# Tugas:
[a] Cetak bagian teks tentang Hamka dan Soekarno dari "Berkenalan dengan Soekarno." sampai "Haji Agus Salim.".
[b] Menurut teks tentang Hamka dan Soekarno, kepada siapa Soekarno meminta agar Hamka dibawa menemuinya di Bengkulu?

─── Blok Teks ───

Berkenalan dengan Soekarno.

Tahun 1941 dalam muktamar Muhamamdiah, HAMKA berkenalan dengan Soekarno di Yogyakarta. Soekarno terkesan sekali dengan  wawasan Hamka. Sebaliknya HAMKA juga mengagumi Soekarno sebagai tokoh besar pergerakan kemerdekaan Indonesia. Makanya pada saat Soekarno diasingkan ke Bengkulu. Soekarno  minta kepada Oei Tjing Hin, Konsul Muhammadiyah Bengkulu, agar membawa Hamka bertemu dengannya di Bengkulu. Itu bisa dimengerti. Mereka sama sama satu chemistry. Keduanya terinspirasi dengan politik pegerakan Islam HOS Tjokroaminoto dan Haji Agus Salim.

─── Daftar Masukan ───

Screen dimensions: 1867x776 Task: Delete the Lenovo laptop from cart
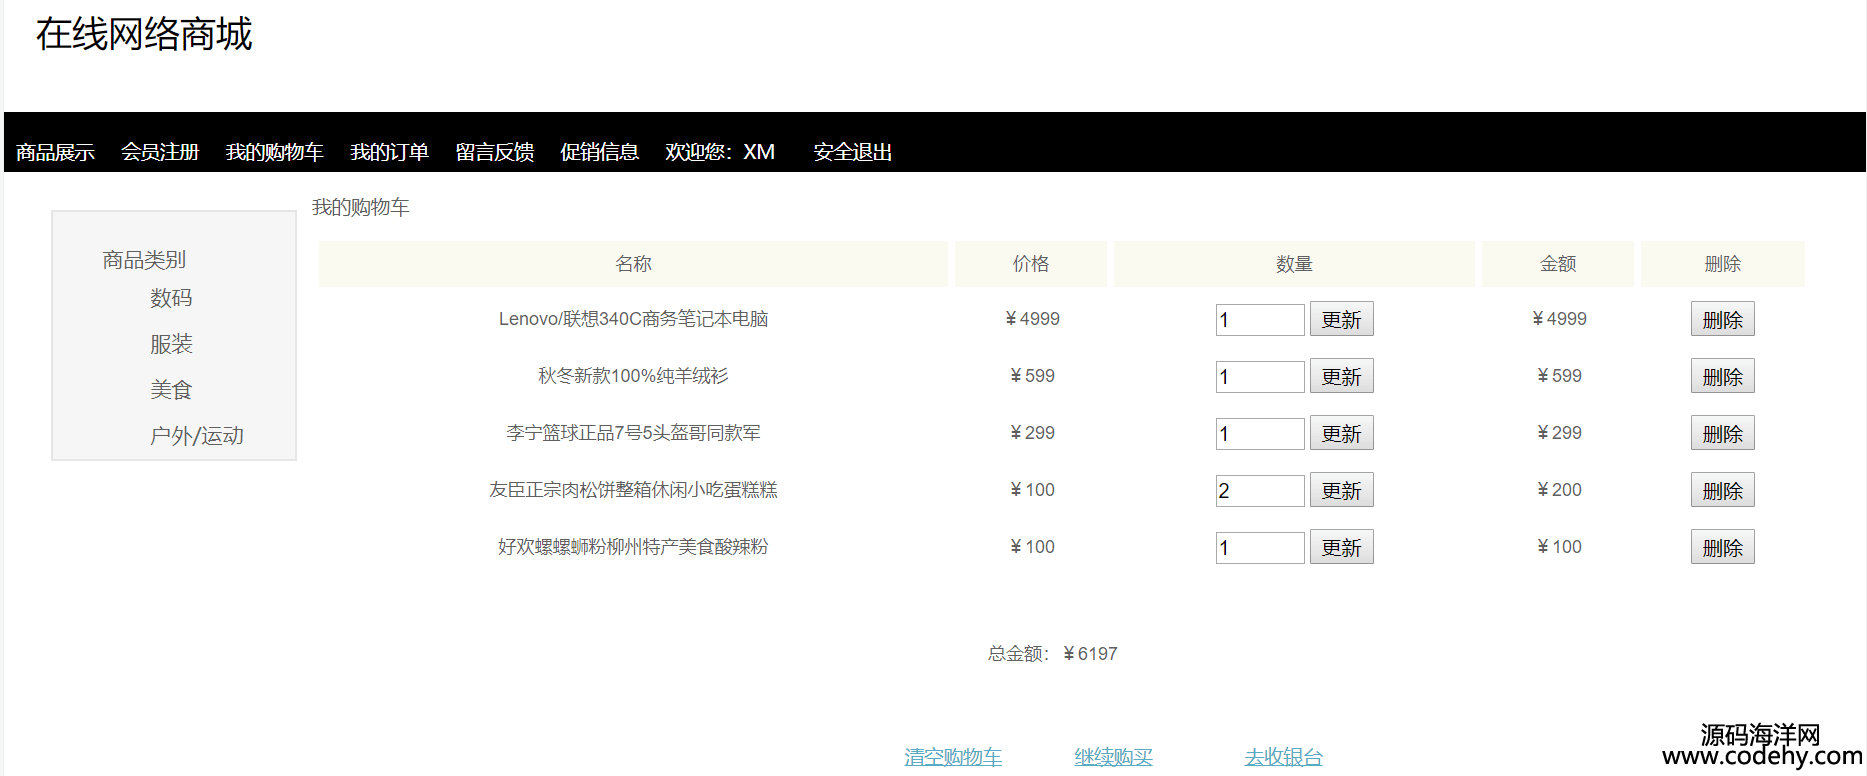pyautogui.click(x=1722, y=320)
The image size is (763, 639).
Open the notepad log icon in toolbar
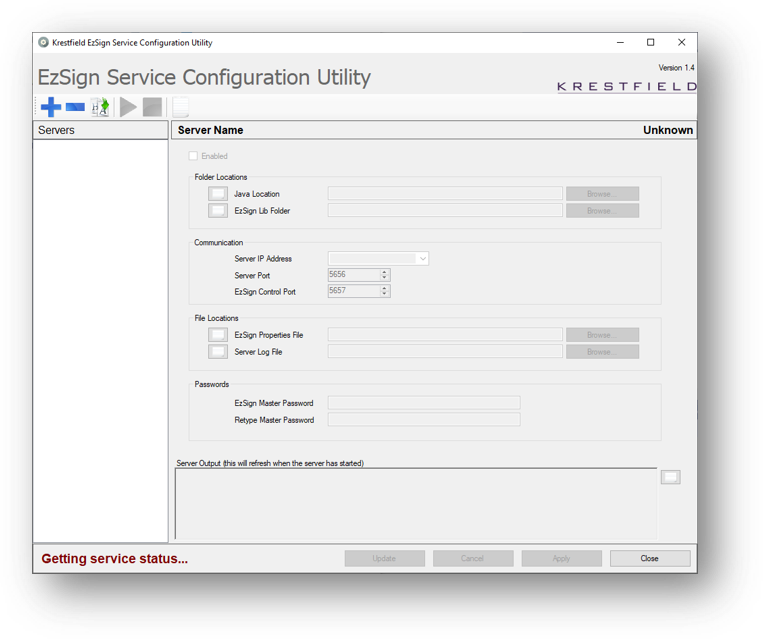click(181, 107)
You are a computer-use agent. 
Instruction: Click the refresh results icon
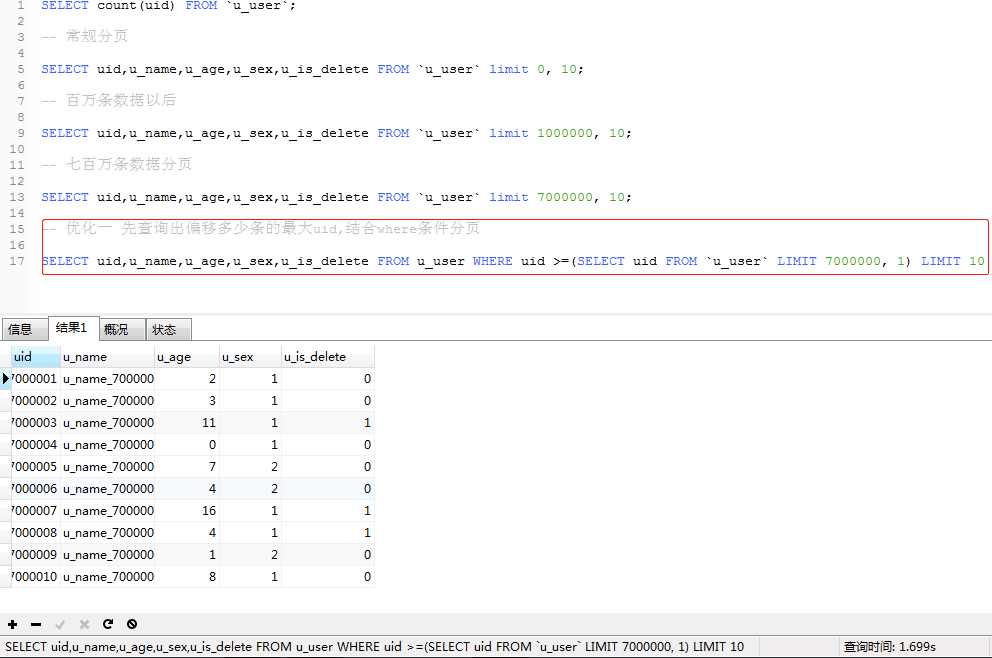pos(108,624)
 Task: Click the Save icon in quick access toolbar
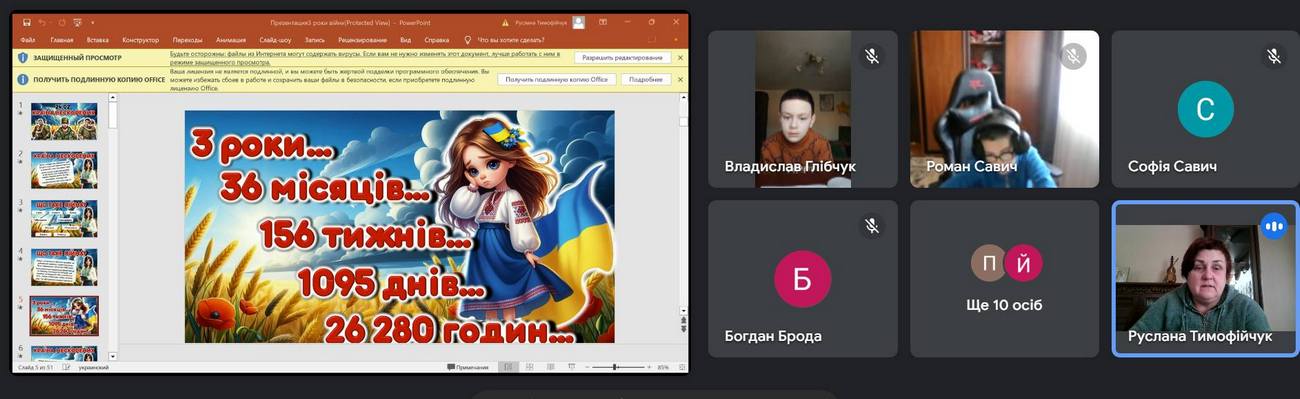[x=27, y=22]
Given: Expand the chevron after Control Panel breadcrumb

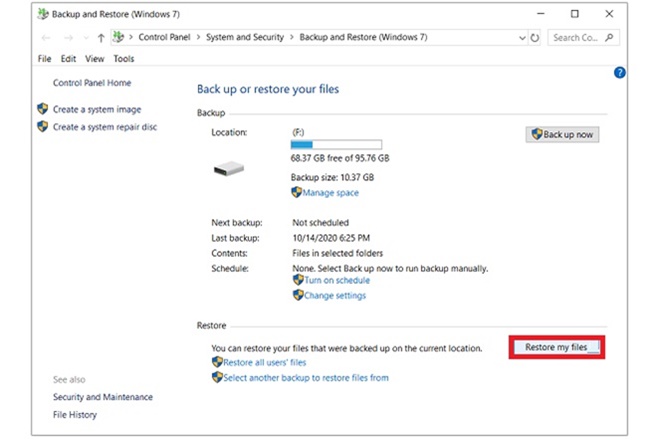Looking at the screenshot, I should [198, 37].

───

# Hasil Tugas:
[a]
Berkenalan dengan Soekarno.

Tahun 1941 dalam muktamar Muhamamdiah, HAMKA berkenalan dengan Soekarno di Yogyakarta. Soekarno terkesan sekali dengan  wawasan Hamka. Sebaliknya HAMKA juga mengagumi Soekarno sebagai tokoh besar pergerakan kemerdekaan Indonesia. Makanya pada saat Soekarno diasingkan ke Bengkulu. Soekarno  minta kepada Oei Tjing Hin, Konsul Muhammadiyah Bengkulu, agar membawa Hamka bertemu dengannya di Bengkulu. Itu bisa dimengerti. Mereka sama sama satu chemistry. Keduanya terinspirasi dengan politik pegerakan Islam HOS Tjokroaminoto dan Haji Agus Salim.

[b] Oei Tjing Hin, Konsul Muhammadiyah Bengkulu.